I awoke this morning with devout thanksgiving for my friends, old and new.
Ralph Waldo Emerson
If the only prayer you said your whole life was ‘Thank you’ that would suffice.
An incredible thing happened to me this week. I felt a great weight lift from my body and I could breathe freely and unrestricted. My heart felt lighter, my body and mind too.
You see, I returned from Nepal a couple of weeks ago. I experienced the earthquake and the devastation it wrought. There were times I was pretty scared, I guess, running from buildings in the middle of the night unsure if it was safe to return, afraid to sleep in case I should not wake in time to leave should an aftershock, or worse, strike again. I say, I guess I was scared because at the time I wasn’t thinking, I was simply reacting. Fear really didn’t come into it until I returned home. Then, in the quiet, safe spaces of my house I felt my body and my mind crumble under the weight of what had been, what I’d left behind and the realisation that I had survived when others hadn’t.
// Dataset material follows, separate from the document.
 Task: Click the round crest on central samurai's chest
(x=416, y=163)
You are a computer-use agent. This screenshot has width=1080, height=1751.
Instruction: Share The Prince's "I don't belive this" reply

A pressure began building in my body. I could feel a constant vibration deep within and a heavy hollowness braced my heart. The hyper vigilance persisted. I was no longer in danger but my beloved, was he safe? In the time after the earthquake I was not only reacting to Mother Nature’s rumblings but I was fearful for the safety of my beloved husband. We were not together. He was in a different part of Nepal, uncontactable. The uncertainty and the not knowing was torturous. I can’t explain the unbearable nature of the situation. Once I returned home, to safety, the weight and the agony of my fear for him multiplied exponentially. It became a physical burden. I hadn’t realised at the time what it was. I thought I was suffering as a result of my experience. I thought it was panic attacks, anxiety.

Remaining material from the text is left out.